* Set exercise: List every line of the lines below that contains the word "agent".

* Dataset rows:
......
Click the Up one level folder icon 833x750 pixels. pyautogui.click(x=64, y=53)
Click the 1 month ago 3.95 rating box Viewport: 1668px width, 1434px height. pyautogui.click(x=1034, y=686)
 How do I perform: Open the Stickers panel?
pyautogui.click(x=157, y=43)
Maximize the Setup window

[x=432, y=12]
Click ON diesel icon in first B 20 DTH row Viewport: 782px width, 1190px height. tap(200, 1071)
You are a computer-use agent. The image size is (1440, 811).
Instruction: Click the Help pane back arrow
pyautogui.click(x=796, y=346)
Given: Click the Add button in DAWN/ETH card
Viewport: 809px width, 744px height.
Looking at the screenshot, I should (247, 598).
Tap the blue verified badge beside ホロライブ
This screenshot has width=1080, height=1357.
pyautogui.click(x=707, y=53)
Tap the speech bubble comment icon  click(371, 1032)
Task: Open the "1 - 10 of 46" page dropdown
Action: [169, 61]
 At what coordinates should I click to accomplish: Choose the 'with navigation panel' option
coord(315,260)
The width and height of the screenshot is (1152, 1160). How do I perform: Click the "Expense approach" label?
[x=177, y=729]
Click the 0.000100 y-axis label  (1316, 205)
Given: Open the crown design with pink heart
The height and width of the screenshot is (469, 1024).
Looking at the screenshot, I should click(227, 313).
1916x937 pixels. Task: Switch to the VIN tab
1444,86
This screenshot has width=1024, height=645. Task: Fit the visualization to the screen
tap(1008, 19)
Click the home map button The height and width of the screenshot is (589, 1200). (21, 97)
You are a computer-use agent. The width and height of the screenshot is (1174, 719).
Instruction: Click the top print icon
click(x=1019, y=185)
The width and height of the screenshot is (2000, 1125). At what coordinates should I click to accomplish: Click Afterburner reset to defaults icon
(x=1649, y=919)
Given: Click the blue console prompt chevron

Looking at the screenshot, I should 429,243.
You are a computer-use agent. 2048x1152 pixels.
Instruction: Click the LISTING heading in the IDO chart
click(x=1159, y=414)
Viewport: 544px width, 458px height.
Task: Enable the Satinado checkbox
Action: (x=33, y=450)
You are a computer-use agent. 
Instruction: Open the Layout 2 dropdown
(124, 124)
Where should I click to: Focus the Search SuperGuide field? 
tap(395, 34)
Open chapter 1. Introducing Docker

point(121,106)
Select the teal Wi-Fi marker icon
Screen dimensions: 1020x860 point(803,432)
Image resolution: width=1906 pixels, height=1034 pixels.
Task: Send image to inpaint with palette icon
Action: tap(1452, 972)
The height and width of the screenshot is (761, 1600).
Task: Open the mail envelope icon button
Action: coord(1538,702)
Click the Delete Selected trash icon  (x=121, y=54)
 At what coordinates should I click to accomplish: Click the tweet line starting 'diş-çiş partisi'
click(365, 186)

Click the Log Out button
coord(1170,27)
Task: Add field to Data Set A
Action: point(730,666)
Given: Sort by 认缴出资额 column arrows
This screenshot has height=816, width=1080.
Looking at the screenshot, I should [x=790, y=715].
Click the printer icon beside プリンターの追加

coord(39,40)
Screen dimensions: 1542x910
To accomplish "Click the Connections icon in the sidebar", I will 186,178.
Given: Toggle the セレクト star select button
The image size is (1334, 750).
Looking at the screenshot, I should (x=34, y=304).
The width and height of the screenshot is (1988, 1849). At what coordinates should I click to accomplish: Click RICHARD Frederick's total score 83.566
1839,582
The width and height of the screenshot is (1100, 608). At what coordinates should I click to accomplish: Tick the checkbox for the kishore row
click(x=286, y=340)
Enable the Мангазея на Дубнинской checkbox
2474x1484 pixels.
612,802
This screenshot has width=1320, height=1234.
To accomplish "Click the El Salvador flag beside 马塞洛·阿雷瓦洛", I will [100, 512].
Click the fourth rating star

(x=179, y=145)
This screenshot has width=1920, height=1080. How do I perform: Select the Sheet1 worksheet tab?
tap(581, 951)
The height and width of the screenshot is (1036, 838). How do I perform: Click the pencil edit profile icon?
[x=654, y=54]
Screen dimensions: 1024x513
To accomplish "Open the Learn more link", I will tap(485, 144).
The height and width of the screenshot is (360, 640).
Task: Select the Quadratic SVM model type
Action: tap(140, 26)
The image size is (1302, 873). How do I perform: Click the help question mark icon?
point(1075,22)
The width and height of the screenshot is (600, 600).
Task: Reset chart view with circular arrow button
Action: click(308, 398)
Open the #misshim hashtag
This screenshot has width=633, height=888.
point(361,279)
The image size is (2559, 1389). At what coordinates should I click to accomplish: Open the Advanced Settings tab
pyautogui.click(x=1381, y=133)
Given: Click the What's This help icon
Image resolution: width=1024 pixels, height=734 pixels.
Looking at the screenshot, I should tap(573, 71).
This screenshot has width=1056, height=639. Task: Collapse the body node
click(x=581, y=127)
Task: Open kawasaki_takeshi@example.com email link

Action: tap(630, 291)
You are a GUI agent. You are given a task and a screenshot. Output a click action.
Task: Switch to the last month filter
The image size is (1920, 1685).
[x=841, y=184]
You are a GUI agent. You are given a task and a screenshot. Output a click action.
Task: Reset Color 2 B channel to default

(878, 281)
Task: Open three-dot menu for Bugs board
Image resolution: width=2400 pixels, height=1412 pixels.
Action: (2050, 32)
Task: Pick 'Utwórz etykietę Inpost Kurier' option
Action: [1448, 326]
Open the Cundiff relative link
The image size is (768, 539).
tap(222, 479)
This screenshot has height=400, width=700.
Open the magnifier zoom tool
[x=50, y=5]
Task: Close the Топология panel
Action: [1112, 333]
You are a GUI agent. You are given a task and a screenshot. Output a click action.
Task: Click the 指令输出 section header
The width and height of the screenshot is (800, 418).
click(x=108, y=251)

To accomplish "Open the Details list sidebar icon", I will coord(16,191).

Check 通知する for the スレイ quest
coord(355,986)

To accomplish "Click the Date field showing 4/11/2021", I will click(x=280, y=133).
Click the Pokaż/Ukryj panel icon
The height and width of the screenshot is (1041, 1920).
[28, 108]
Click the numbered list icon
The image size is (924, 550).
......
* Final result:
You are a computer-use agent. The image size is (1440, 811).
You are a computer-use agent. The width and height of the screenshot is (1174, 719).
You are a computer-use agent. 2048x1152 pixels.
You are a computer-use agent. 
You are a GUI agent. You are given a task and a screenshot. Output a click action.
You are a GUI agent. You are given a task and a screenshot. Output a click action.
You are a GUI agent. You are given a task and a screenshot. Output a click action.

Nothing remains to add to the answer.